=== TEXTE FOURNI ===
..........

Ces dernières semaines, tous les deux jours, j’ai publié des « Chroniques du handicap confiné » et, pour cela, j’ai interrogé des personnes en situation de handicap afin qu’elles me racontent l’impact et les conséquences de l’enfermement forcé créé par le confinement. La conclusion est que nombre de personnes handicapées sont confinées depuis des années.

Parmi ces témoignages, les personnes aveugles, malentendantes, en fauteuil ou ayant des difficultés à se déplacer disent souvent que le confinement n’a rien changé ou presque à leur quotidien. Aller et venir en liberté n’a jamais été pour elles une évidence dans une société qui s’est construite sans intégrer leur existence. Le regard et le jugement des autres incitent souvent les personnes handicapées mentales à ne pas sortir. Trop sensibles à l’agressivité des relations, les personnes autistes ou neuro-atypiques préfèrent elles aussi rester enfermées. Les Sourds et les malentendants sont habitués au sentiment de n’être qu’au minimum de leurs capacités relationnelles. Toutes ces réunions où on ne les invite pas, tous ces professionnels qui les reçoivent sans qu’un dialogue fluide puisse s’installer, tous ces services publics qui ne sont pas en capacité de les accueillir faute d’interprète en langue des signes ou de dispositif de transcription écrite les ont préparé à un échange souvent réduit à l’essentiel.

..........

=== RELEVÉ DES LIGNES ===
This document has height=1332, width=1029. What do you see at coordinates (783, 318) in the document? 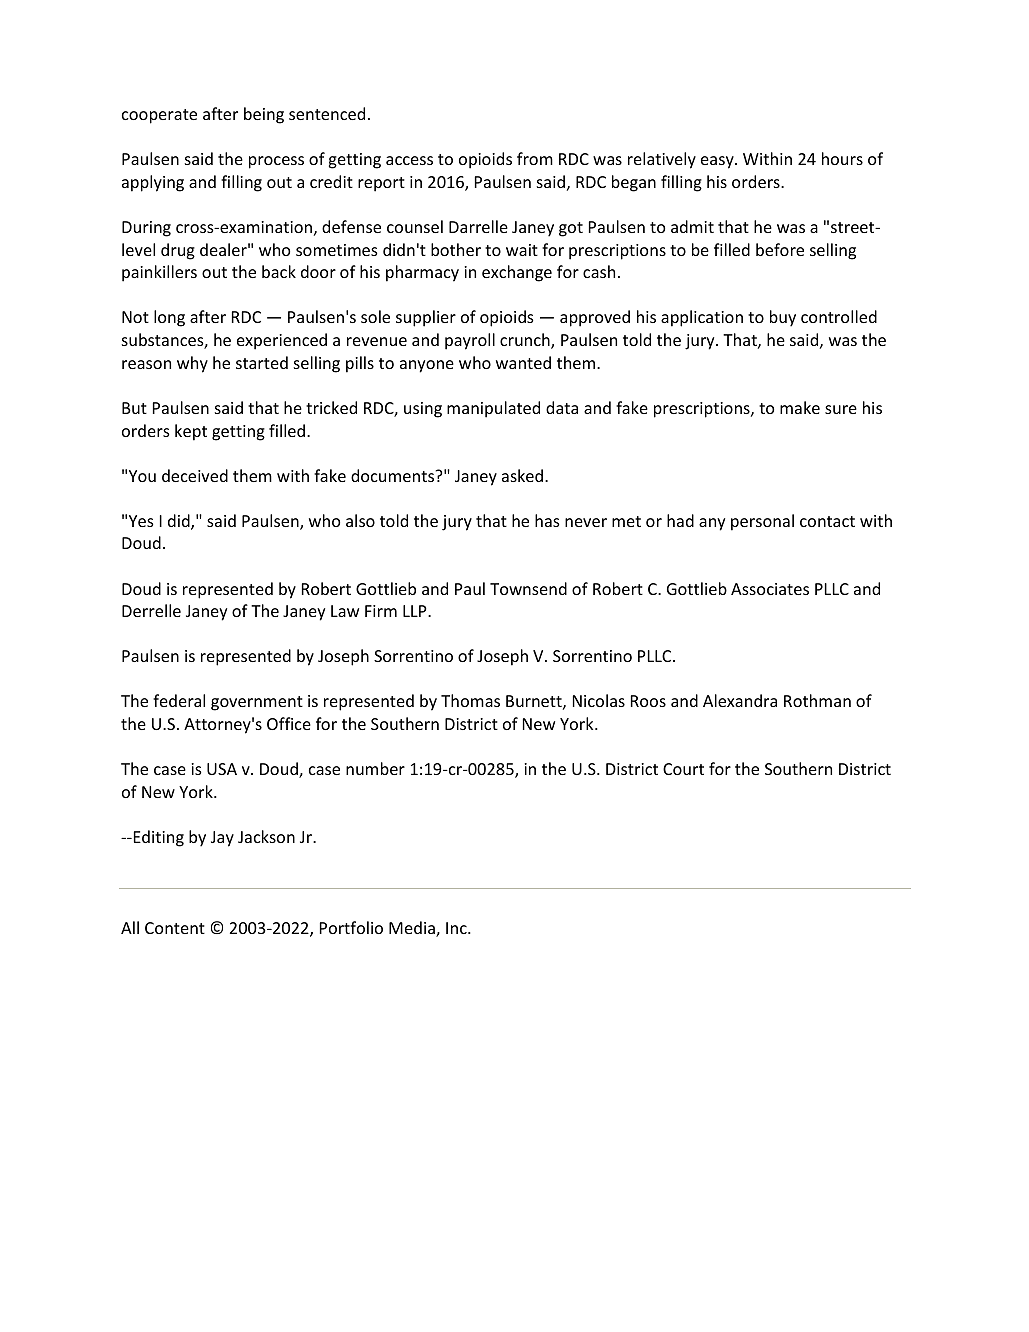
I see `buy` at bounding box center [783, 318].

..........

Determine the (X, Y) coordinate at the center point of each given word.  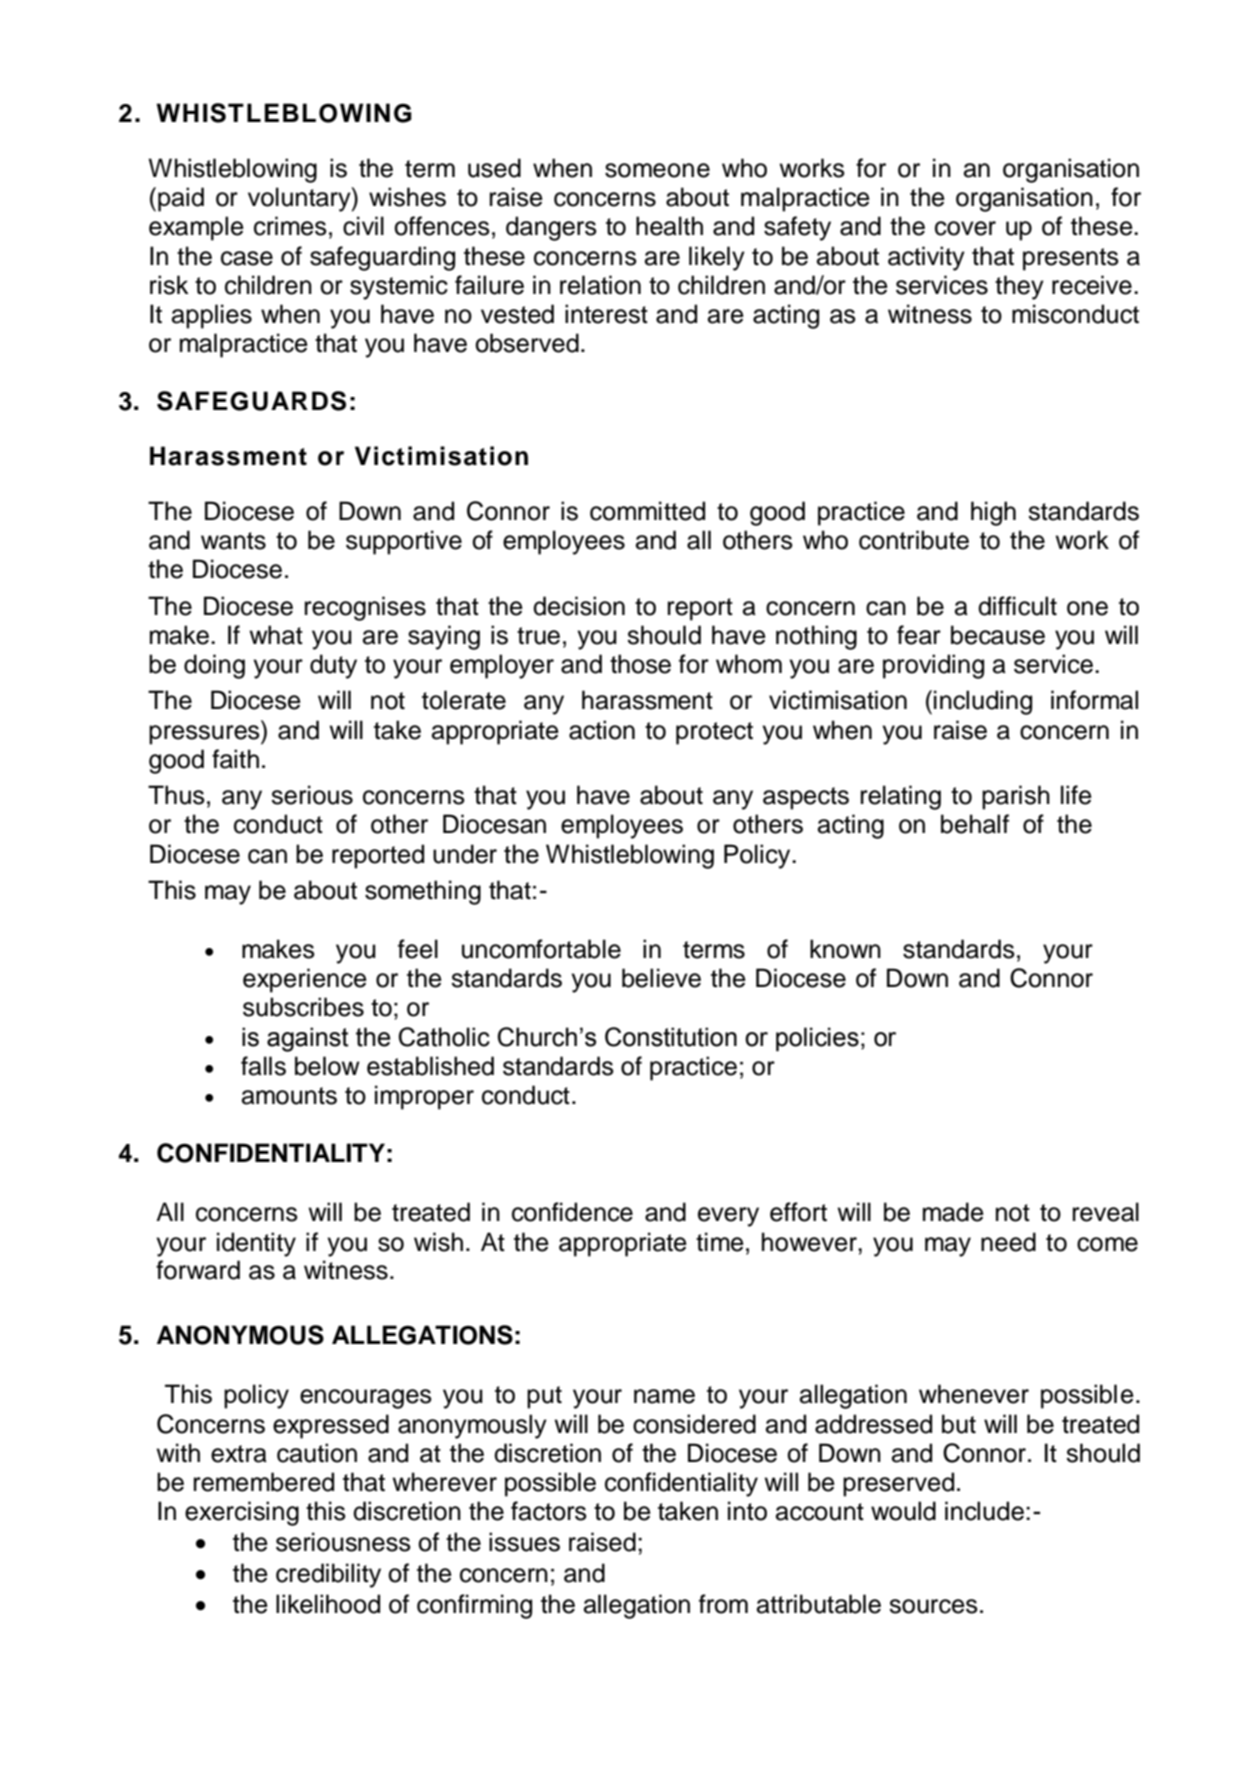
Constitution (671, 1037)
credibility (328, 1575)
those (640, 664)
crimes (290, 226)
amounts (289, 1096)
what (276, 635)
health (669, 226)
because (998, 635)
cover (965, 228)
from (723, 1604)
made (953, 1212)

..........

=== PROBLÈME POSÉ A ===
D'après le texte sur le handicap et le confinement, à quel rythme les « Chroniques du handicap confiné » ont-elles été publiées ?
=== PROBLÈME POSÉ B ===
Pour chacune des affirmations suivantes, indiquez par oui ou par non si elle concorde avec le texte sur le handicap et le confinement, en citant les mots du texte qui tranchent : (i) Les personnes autistes ou neuro-atypiques préfèrent rester enfermées. (ii) Le confinement a profondément bouleversé le quotidien des personnes aveugles. (iii) Les services publics disposent toujours d'un interprète en langue des signes.
=== PROBLÈME POSÉ C ===
Rédigez la suite du texte sur le handicap et le confinement, en partant de sa dernière phrase.
Les lignes constituent un matériau distinct, sans lien avec le texte fourni.

=== BONNE RÉPONSE A ===
Tous les deux jours, ces dernières semaines.

=== BONNE RÉPONSE B ===
(i) Oui : « les personnes autistes ou neuro-atypiques préfèrent elles aussi rester enfermées ».
(ii) Non : « disent souvent que le confinement n’a rien changé ou presque à leur quotidien ».
(iii) Non : « tous ces services publics qui ne sont pas en capacité de les accueillir faute d’interprète en langue des signes ».

=== BONNE RÉPONSE C ===
Ces femmes et ces hommes de tous les âges m’ont aussi dit être déjà bien familiarisés aux situations d’isolement et de rupture sociale. Ils m’ont paru nombreux, enfin, à ne pas être déstabilisés par cette crise exceptionnelle, tant leur résilience est grande. Un monde où rien n’est prévu pour vous vous oblige à vous adapter à chaque instant.

Dans sa volonté de se réinventer, notre Président devrait s’entourer de conseillers en situation de handicap, experts pour penser le monde autrement. (...)

Maintenant que chacun a expérimenté l’empêchement de se déplacer, de se rencontrer et de communiquer librement, on est en droit d’espérer un mouvement solidaire pour que la libération que constitue le déconfinement soit collective et généralisée.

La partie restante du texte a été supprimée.